* Begin *

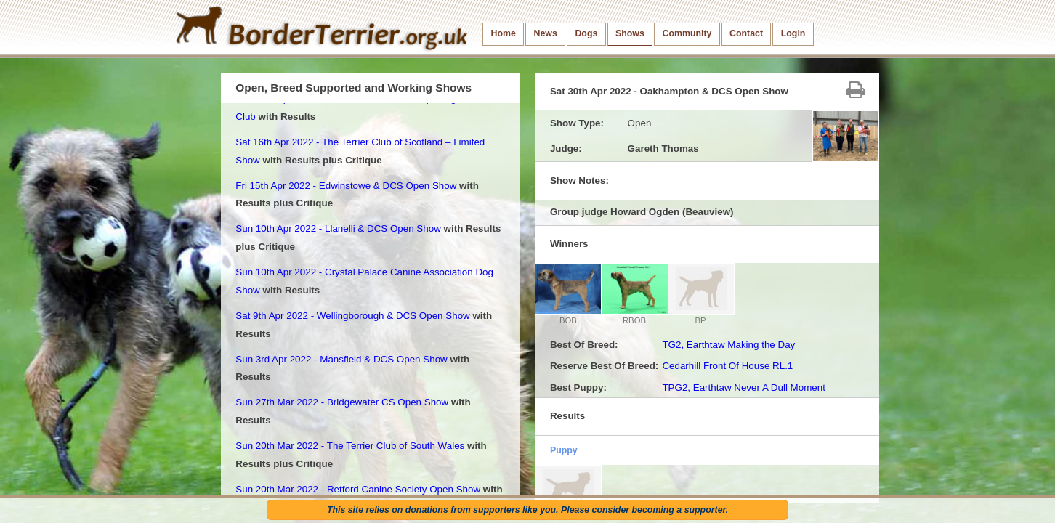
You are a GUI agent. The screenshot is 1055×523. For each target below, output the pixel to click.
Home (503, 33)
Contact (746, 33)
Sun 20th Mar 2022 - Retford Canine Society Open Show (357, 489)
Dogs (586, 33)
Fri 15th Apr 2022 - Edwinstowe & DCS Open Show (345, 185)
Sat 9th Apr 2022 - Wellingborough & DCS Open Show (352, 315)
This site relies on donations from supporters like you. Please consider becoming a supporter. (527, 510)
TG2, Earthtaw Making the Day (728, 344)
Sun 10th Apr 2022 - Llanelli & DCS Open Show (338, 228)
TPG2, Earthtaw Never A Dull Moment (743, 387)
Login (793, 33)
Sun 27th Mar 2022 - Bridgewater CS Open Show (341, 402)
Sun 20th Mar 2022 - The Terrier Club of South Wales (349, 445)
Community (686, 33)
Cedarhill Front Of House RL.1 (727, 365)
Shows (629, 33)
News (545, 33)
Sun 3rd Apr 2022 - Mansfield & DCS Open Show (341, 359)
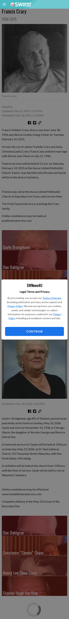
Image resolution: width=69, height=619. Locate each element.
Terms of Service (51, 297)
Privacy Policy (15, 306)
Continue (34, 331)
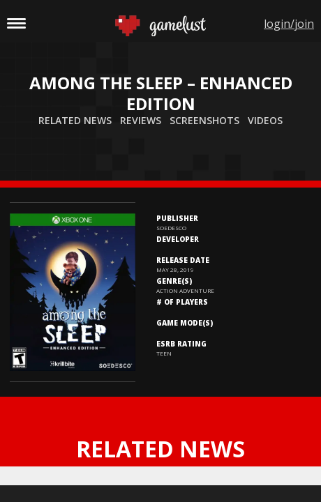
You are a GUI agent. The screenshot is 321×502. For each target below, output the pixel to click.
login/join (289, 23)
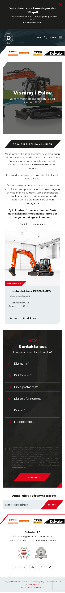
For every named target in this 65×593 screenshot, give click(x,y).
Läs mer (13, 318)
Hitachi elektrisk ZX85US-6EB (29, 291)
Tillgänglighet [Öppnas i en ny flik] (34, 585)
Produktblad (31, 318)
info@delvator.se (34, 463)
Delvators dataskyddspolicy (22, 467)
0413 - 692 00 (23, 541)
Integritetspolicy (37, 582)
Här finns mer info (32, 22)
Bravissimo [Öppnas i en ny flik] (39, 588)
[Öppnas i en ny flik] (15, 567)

* End *
* Begin *

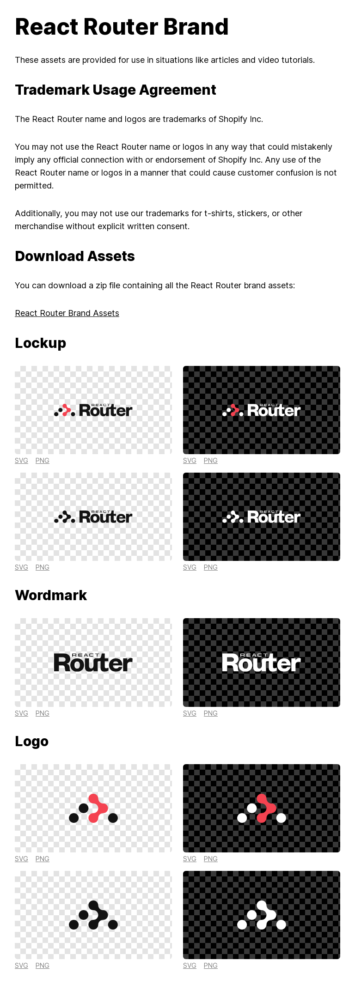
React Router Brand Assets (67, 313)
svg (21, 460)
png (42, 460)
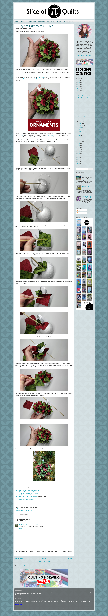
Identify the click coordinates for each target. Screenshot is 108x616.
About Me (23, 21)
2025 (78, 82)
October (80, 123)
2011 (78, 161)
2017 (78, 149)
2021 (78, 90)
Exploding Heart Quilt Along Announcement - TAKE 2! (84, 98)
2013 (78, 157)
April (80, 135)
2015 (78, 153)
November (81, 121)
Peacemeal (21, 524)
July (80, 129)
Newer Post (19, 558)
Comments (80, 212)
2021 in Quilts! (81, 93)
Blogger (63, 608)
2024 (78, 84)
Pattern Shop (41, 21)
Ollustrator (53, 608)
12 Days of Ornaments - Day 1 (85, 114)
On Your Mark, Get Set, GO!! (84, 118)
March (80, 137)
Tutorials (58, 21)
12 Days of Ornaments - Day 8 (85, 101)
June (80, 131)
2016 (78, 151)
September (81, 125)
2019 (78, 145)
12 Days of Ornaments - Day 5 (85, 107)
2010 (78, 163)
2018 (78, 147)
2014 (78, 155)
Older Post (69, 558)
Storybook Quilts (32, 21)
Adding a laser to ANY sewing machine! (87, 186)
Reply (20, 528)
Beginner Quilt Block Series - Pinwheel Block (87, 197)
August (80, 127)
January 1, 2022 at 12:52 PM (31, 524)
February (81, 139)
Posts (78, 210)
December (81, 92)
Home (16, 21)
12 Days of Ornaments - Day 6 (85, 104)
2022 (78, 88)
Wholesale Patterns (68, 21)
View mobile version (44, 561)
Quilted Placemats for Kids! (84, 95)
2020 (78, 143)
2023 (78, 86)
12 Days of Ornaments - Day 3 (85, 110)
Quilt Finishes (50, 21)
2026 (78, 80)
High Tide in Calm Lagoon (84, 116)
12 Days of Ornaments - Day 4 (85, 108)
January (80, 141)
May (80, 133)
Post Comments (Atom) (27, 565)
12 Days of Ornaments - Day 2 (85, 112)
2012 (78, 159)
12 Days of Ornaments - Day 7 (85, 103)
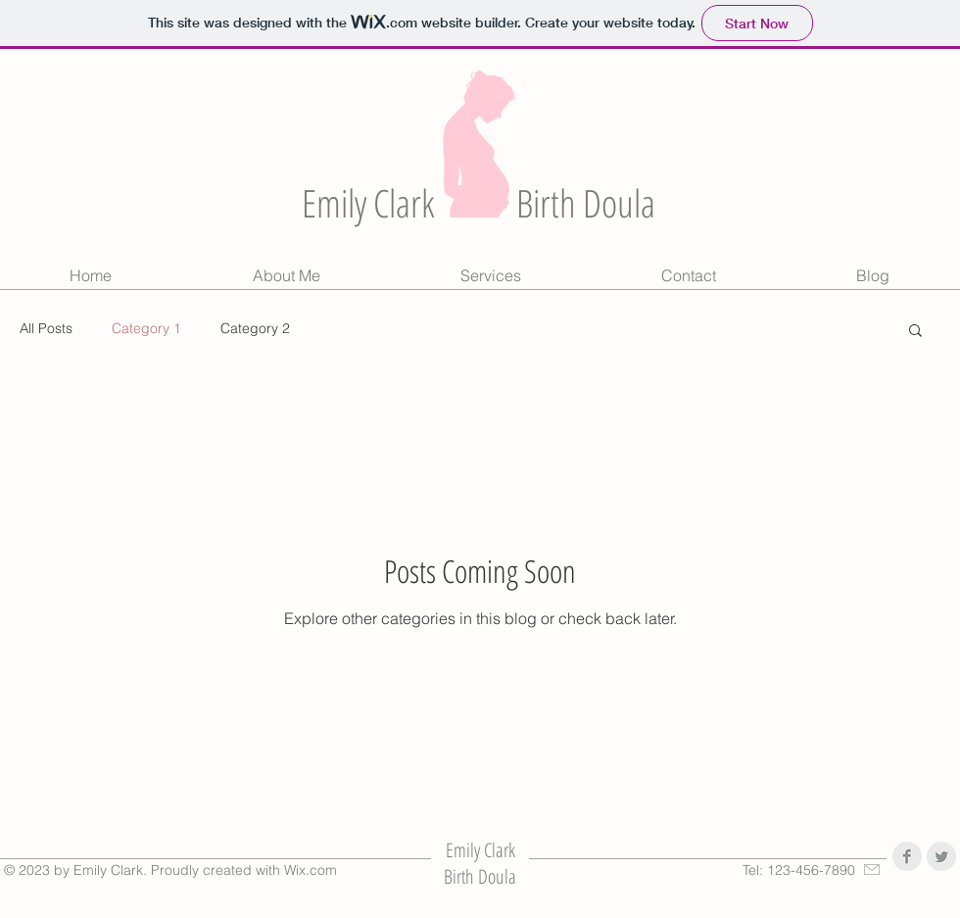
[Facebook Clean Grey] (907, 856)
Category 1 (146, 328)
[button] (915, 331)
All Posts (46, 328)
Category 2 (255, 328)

* End *

Update the records from the line containing "Post Comments (Atom) (27, 565)" through the line containing "Category 2 (255, 328)" by replacing "Ornaments" with "Decorations" and keeping everything else the same. Leave the pictures out of your answer.

## RIGHT ANSWER
Post Comments (Atom) (27, 565)
12 Days of Decorations - Day 2 (85, 112)
2012 (78, 159)
12 Days of Decorations - Day 7 (85, 103)
[Facebook Clean Grey] (907, 856)
Category 1 (146, 328)
[button] (915, 331)
All Posts (46, 328)
Category 2 (255, 328)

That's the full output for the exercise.